Few studies have assessed the relevance of targeted screening on HBV / HCV risk factors
26]–28]. One study with pregnant women in the United States was designed to test a questionnaire
recommended by the ACIP (Advisory Committee on Immunization Practices). This questionnaire
was used for 692 parturient women among whom 8.5 % were HBV positive. The sensitivity
was less than 60 % for screening carriers of HBV28] . These findings led to the current policy of universal prenatal screening.

Limitations

This study is missing data

It was noted that serologic test were not ordered due to either (i) deliberate from
relevance deemed insufficient by the oncologist because of the entry into advanced
palliative/terminal phase or (ii) unintentional due to lack of awareness of oncologists
despite the study implementation. Without a doubt, there is an underestimation for
the risk of RHBV by oncologists 15] although it is possible to conclude that digestive oncologists may be more informed
on this since patients with gastrointestinal tumors were more likely to be tested
in our study.

This questionnaire is lacking in sensitivity. First, the main mode (one third of cases)
of transmission of HBV,1] is sex. Except for HIV seropositivity and oting relatives infected with viral hepatitis, sexually transmitted infections were intentionally excluded from the questionnaire due to the subjectivity of the
concept of unsafe sex and the lack of reliability of predictable responses.

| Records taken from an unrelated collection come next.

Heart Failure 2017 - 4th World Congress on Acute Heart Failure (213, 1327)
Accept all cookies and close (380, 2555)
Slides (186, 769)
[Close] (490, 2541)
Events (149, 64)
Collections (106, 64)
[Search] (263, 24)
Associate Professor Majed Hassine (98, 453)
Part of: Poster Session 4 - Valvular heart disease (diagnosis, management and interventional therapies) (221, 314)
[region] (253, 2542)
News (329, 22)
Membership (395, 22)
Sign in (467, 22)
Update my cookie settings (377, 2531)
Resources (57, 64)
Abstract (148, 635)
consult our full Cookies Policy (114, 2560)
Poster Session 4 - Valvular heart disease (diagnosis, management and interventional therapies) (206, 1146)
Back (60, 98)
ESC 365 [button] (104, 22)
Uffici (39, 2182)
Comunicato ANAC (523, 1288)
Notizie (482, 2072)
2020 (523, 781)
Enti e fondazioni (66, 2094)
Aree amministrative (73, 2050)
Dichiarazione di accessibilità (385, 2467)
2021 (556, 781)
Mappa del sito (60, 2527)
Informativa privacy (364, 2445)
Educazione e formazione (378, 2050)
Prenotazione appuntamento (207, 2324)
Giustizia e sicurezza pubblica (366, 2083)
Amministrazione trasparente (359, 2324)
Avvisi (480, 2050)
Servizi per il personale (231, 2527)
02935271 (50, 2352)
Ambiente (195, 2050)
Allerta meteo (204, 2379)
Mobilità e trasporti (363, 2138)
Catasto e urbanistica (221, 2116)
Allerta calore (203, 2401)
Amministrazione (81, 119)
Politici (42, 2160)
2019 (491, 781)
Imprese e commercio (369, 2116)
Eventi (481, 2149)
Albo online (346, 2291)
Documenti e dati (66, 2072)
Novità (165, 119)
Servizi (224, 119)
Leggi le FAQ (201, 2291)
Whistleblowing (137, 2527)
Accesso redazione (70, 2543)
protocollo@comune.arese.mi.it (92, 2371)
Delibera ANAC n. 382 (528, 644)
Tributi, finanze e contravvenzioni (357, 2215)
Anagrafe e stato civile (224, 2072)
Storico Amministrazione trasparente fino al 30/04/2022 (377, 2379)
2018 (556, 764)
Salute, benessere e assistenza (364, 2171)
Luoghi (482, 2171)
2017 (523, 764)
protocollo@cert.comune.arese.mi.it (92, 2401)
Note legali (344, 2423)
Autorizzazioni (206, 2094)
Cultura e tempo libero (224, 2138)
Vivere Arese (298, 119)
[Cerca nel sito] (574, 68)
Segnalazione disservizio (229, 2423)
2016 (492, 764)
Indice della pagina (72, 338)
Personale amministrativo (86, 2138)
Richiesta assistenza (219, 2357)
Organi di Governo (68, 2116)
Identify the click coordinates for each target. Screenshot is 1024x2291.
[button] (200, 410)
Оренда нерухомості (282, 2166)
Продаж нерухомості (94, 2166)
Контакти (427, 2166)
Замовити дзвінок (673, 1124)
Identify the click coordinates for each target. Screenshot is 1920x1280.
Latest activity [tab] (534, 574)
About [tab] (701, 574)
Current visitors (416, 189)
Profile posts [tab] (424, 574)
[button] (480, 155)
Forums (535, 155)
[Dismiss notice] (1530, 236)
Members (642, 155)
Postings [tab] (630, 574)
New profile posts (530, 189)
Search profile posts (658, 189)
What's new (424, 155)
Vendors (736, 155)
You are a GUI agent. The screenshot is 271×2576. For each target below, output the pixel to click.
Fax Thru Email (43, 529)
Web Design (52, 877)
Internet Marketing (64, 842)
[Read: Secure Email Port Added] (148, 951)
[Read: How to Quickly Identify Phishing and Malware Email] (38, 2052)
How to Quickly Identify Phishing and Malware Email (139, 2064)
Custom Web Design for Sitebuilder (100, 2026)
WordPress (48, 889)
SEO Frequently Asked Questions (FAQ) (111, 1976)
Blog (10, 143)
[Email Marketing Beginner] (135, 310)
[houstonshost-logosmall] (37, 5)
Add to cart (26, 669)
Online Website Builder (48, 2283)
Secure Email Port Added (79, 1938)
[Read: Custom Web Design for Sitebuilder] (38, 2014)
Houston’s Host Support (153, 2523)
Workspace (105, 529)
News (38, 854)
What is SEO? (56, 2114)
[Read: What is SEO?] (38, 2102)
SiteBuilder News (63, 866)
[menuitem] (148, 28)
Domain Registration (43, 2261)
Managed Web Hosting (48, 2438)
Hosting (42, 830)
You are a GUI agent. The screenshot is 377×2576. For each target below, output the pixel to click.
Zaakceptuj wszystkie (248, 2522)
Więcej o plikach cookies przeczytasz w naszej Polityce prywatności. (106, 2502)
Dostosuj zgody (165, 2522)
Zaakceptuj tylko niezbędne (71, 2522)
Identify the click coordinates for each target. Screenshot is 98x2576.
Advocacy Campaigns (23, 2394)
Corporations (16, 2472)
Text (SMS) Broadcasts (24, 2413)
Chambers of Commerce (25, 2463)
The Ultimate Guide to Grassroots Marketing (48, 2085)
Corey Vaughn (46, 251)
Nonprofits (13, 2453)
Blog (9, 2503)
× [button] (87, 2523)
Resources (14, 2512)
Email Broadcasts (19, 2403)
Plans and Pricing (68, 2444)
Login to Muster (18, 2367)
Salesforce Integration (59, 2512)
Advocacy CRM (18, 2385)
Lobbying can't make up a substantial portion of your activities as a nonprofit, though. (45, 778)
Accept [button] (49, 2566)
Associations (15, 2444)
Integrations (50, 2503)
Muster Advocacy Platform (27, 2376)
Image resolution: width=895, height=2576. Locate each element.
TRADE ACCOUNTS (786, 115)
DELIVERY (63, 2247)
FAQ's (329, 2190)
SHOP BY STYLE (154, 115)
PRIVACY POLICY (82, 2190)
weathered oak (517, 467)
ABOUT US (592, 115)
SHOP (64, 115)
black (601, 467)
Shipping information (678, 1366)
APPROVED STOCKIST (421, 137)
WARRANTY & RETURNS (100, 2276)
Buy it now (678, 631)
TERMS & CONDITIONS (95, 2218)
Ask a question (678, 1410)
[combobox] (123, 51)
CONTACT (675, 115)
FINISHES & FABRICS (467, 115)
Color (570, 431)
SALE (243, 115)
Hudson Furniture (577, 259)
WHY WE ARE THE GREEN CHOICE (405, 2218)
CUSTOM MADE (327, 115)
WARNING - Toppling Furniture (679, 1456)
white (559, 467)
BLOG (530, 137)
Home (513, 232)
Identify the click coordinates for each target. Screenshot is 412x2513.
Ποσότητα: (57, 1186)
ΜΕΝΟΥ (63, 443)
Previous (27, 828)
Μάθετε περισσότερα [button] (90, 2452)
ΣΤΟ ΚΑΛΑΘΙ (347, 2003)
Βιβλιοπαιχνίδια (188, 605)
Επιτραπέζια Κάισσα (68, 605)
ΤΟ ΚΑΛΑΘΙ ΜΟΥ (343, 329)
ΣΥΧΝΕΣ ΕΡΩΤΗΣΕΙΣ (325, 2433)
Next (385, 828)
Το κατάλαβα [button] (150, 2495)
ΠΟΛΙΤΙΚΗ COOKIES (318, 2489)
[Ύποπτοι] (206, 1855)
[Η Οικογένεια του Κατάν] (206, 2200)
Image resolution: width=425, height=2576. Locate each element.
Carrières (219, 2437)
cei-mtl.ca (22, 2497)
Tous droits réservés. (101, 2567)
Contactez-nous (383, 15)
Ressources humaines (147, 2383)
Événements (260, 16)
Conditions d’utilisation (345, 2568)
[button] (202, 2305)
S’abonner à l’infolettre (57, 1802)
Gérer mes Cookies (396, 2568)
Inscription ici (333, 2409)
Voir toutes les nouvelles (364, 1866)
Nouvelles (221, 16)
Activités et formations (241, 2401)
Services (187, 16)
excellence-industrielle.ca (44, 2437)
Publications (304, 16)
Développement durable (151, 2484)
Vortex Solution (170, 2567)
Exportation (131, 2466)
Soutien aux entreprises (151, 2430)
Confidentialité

Secondly,
lack of sensitivity of our survey for HBV could be expected; actually, in one third
of cases the mode of transmission of hepatitis B is not found 1]. However, it had to be proven; we can conclude that, in our population, if a screening
must be done, it has to be systematic, especially since serologic test is sensitive,
specific and inexpensive.

The CDC (Centers for Disease Control and Prevention) developed a on-line questionnaire
specifically for these risk factors which was completed by patients 29]. The estimated time to complete this questionnaire was 5 minutes 29]. This questionnaire is being used in an ongoing prospective study at the MD Anderson
Cancer Center (USA), which is to include 3,400 patients prior to chemotherapy and
to compare both strategies in terms of sensitivity, specificity and cost-effectiveness
30]. This questionnaire could have a different sensitivity. The reliability of patients’
anamnestic data and their lack of education for risk of contamination (i.e. infected
patients who do not recognize or report on risk factors) remain to be an issue.